Our founding documents fit together as follows:

(i) The Declaration of Independence – which proclaims our philosophy of sovereignty, rights, and government
(ii) The US Constitution – which designed a government (checked by the sovereign powers of the States and the People) to embrace the philosophy set forth in the Declaration
(iii) The Bill of Rights – to further limit the authority of the federal government (as the preamble to the Bill of Rights states: “In order to prevent misconstruction or abuse of its powers, that further declaratory and restrictive clauses should be added…..”)
(i) The Declaration of Independence – which proclaims our philosophy of sovereignty, rights, and government.
(ii) The US Constitution – which designed a government (checked by the sovereign powers of the States and the People) to embrace the philosophy set forth in the Declaratio.n
(iii) The Bill of Rights – to further limit the authority of the federal government (as the preamble to the Bill of Rights states: “In order to prevent misconstruction or abuse of its powers, that further declaratory and restrictive clauses should be added…..”)
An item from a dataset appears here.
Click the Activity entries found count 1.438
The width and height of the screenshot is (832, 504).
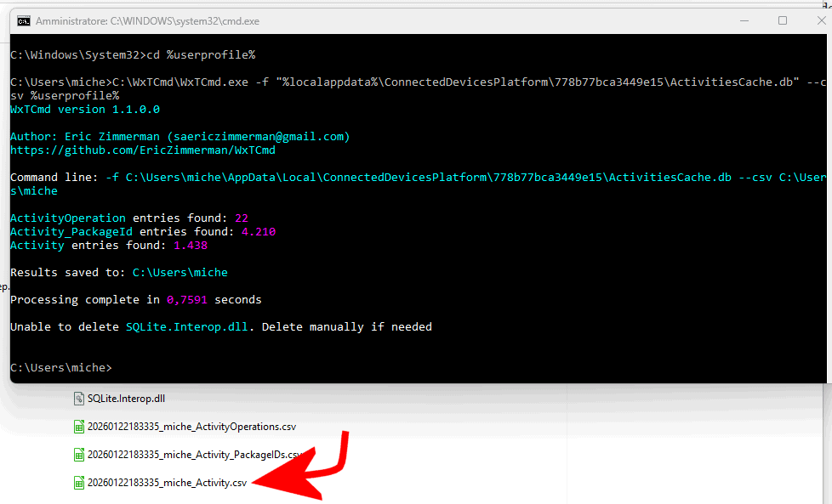pos(191,246)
We enjoy our God-given rights because our founding documents boldly assert that only We the People have the right to determine our government, since it is only by the voluntary and temporary delegation of our rights to government ourselves that government exists. We have the right to “alter or abolish” government when it becomes destructive of its ends (which is first and foremost to protect and preserve our rights to Life, Liberty, and Property and the right to defend those rights). Nowhere in any of our founding documents is government given a life of its own; it has no right or power to seek its own self-interests nor to preserve, insure, or protect its existence. Yet today, government’s interests are placed above those of the People. Government has made sure that it has the exclusive power to define its own powers.

I ask everyone to please take the time to read the Declaration and the Constitution and acquaint yourselves or re-acquaint yourselves with the principles that protect your liberties and define the government that our Founders created for us for that purpose. Share with family and friends. Reflect upon the quotes below and look at the QUESTIONS that I’ve listed which follow them and test your knowledge !!
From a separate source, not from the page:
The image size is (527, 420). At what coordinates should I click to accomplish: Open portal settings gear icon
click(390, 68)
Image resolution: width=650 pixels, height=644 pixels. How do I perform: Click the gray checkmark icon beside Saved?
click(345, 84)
“What is a Constitution? It is the form of government, delineated by the mighty hand of the people, in which certain first principles of fundamental laws are established. The Constitution is certain and fixed; it contains the permanent will of the people and is the supreme law of the land…”   — Vanhorne’s Lessee v. Dorance, 2 U.S. 304, 308 (1795)

“The Constitution of a State is stable and permanent, not to be worked upon by the temper of the times, nor to rise and fall with the tide of events; notwithstanding the competition of opposing interests, and the violence of contending parties, it remains firm and immovable, as a mountain amidst the raging of the waves.”    — Vanhorne’s Lessee v. Dorance, 2 U.S. 304, 308 (1795)
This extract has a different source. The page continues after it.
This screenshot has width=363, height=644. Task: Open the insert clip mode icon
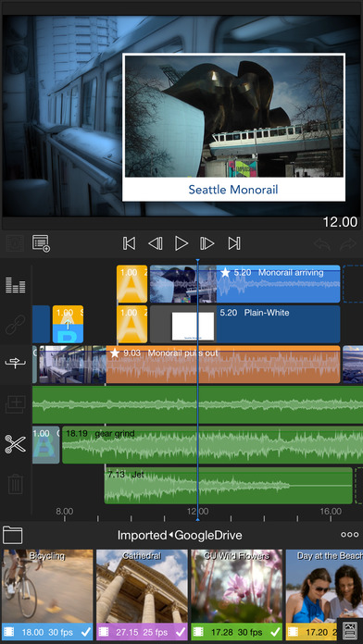point(15,364)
“A constitution is not the act of a government, but of a people constituting a government; and government without a constitution is power without a right. All power exercised over a nation, must have some beginning. It must be either delegated, or assumed. There are not other sources. All delegated power is trust, and all assumed power is usurpation. Time does not alter the nature and quality of either.”   — Thomas Paine, Rights of Man (1791-1792)

“The purpose of a written constitution is to bind up the several branches of government by certain laws, which, when they transgress, their acts shall become nullities; to render unnecessary an appeal to the people, or in other words a rebellion, on every infraction of their rights, on the peril that their acquiescence shall be construed into an intention to surrender those rights.”    — Thomas Jefferson, Notes on Virginia, 1782.

“Our peculiar security is in the possession of a written Constitution. Let us not make it a blank paper by construction.”    — Thomas Jefferson, in a letter to W. Nicholas (1803)

DO YOU KNOW YOUR CONSTITUTION and YOUR GOVERNMENT ??

1. What is the relationship between the Declaration of Independence and the Constitution?

2. What is the purpose of the Declaration of Independence?

3. The first paragraph of the Declaration of Independence explains the foundation of Individual Liberty. What is that foundation (2 laws)?

4. The second paragraph of the Declaration of Independence explains the relationship between We the People and government in the United States.  What is that relationship?

5. What are the first 10 amendments called?  Why were they added?

6. Where in the Constitution is the “Wall of Separation” mentioned?

7. Where in the Constitution does it require criminals be read the “Miranda” warning?

8. Where in the Constitution do we find that the Supreme Court has the power to issue binding decisions?

9. Where in the Constitution do we find the president having the power to send US troops to engage in acts of war without an official declaration of war?

10. Where in the Constitution do we find the legislative or executive branches having the power to limit or define the rights listed in the Bill of Rights?  (The preamble of the Bill of Rights is clear on this)

11. Where in the Constitution is the federal government granted the power to mandate healthcare or control education?

12. Where in the Constitution is Congress granted the power to spend taxpayer money to bailout selected businesses?

13. Where in the Constitution does it grant the Congress to tax and spend for any object other than those that are expressly listed in the Constitution?

14.What provision in the Constitution permits Congress to transfer its powers to legislate to unelected agencies?

15. Whose document is the Constitution?

16. Who does the Constitution protect?  And what does it protect from?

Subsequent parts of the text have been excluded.